## EXERCISE GOAL
Below are records; print only the lines from the line containing "Click the warning icon for storecopacabana" to the end, both included, reproduced exactly and without the pictures.

Start of MATERIAL FOR THIS EXERCISE

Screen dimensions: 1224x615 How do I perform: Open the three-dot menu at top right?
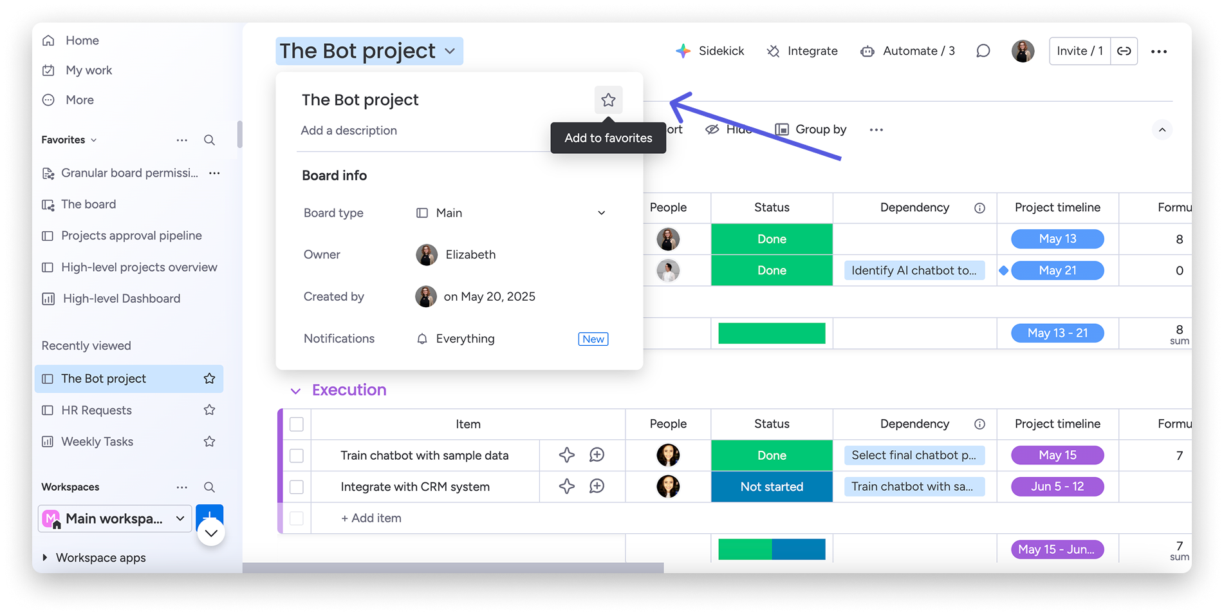tap(1158, 52)

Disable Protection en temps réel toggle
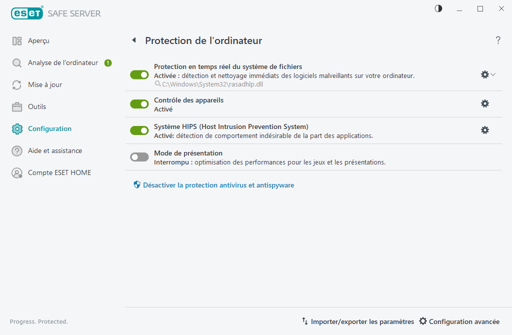pyautogui.click(x=139, y=74)
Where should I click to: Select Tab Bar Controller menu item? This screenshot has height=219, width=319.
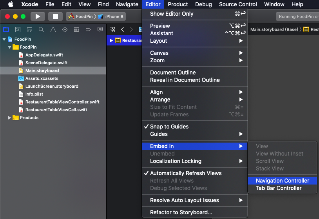(x=279, y=188)
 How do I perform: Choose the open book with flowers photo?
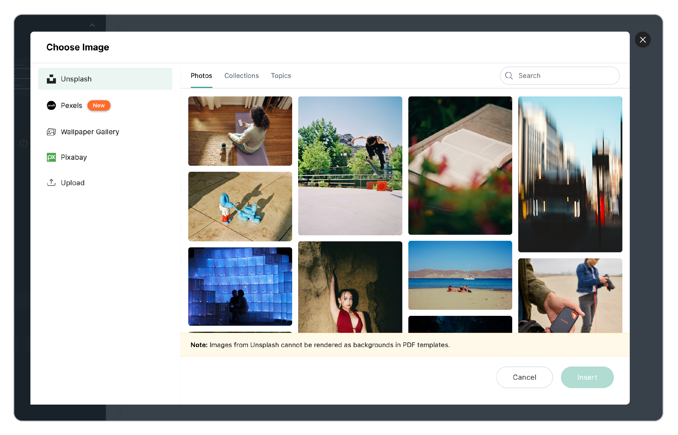[460, 166]
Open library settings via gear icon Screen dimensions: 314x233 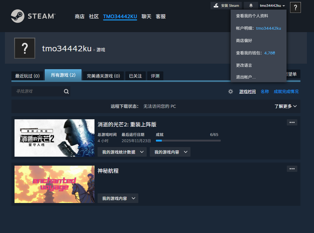230,91
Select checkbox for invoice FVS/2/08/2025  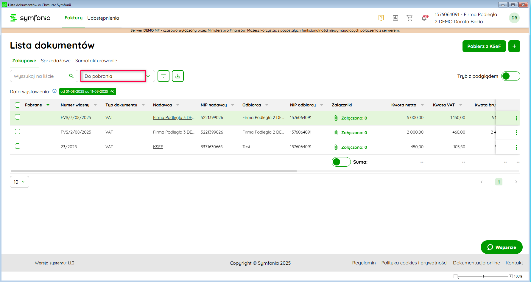point(18,131)
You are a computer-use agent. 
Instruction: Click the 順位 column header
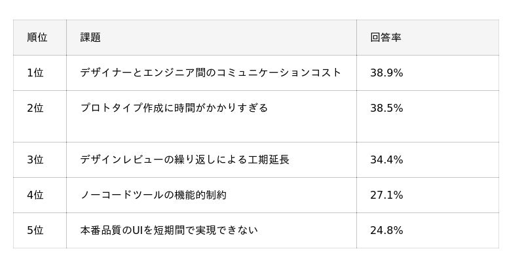tap(37, 37)
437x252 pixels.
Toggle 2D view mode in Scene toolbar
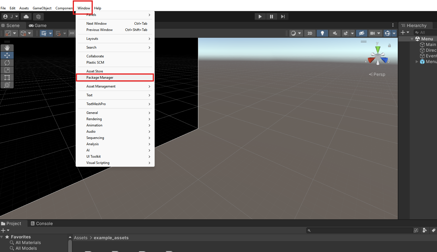(310, 33)
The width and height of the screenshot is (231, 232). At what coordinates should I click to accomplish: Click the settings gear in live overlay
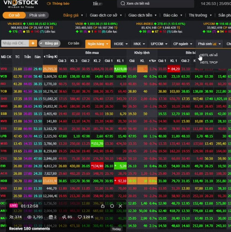pos(112,206)
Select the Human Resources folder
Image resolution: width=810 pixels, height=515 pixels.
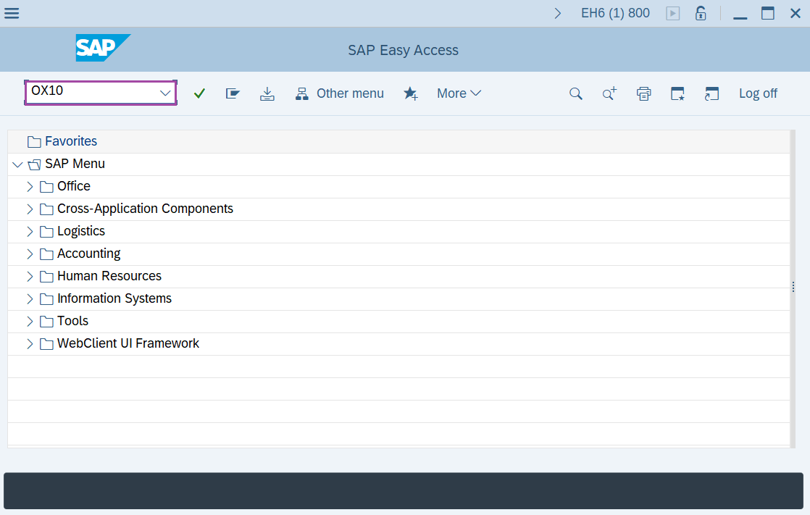(109, 275)

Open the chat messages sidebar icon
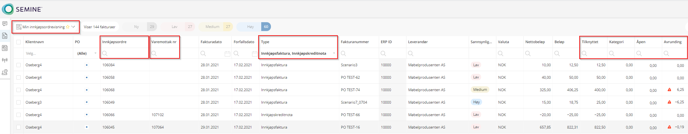[x=5, y=24]

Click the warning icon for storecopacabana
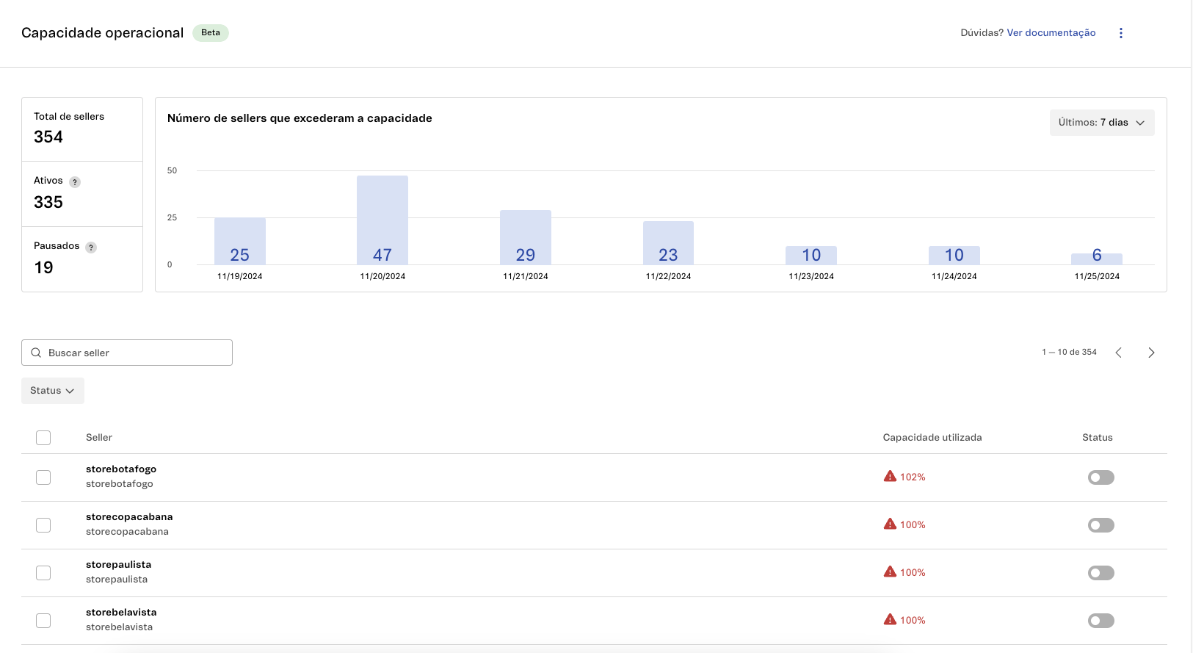pos(890,524)
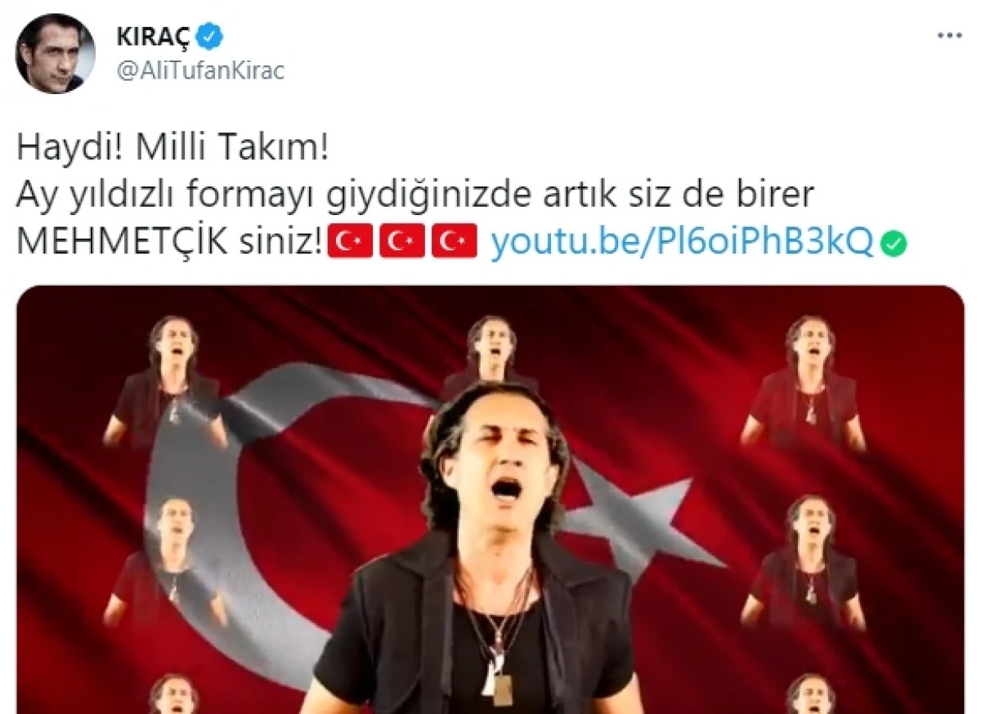Click the word MEHMETÇİK in the tweet
This screenshot has width=981, height=714.
point(122,243)
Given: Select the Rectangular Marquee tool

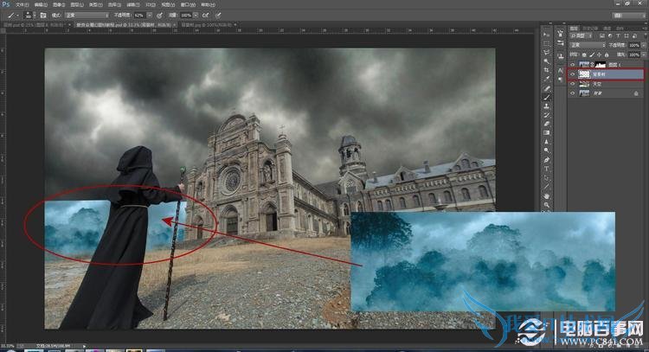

End of MATERIAL FOR THIS EXERCISE

## EXERCISE RESULT
Click the warning icon for storecopacabana
pos(890,524)
Click the word MEHMETÇİK in the tweet
This screenshot has width=981, height=714.
point(122,243)
Given: Select the Rectangular Marquee tool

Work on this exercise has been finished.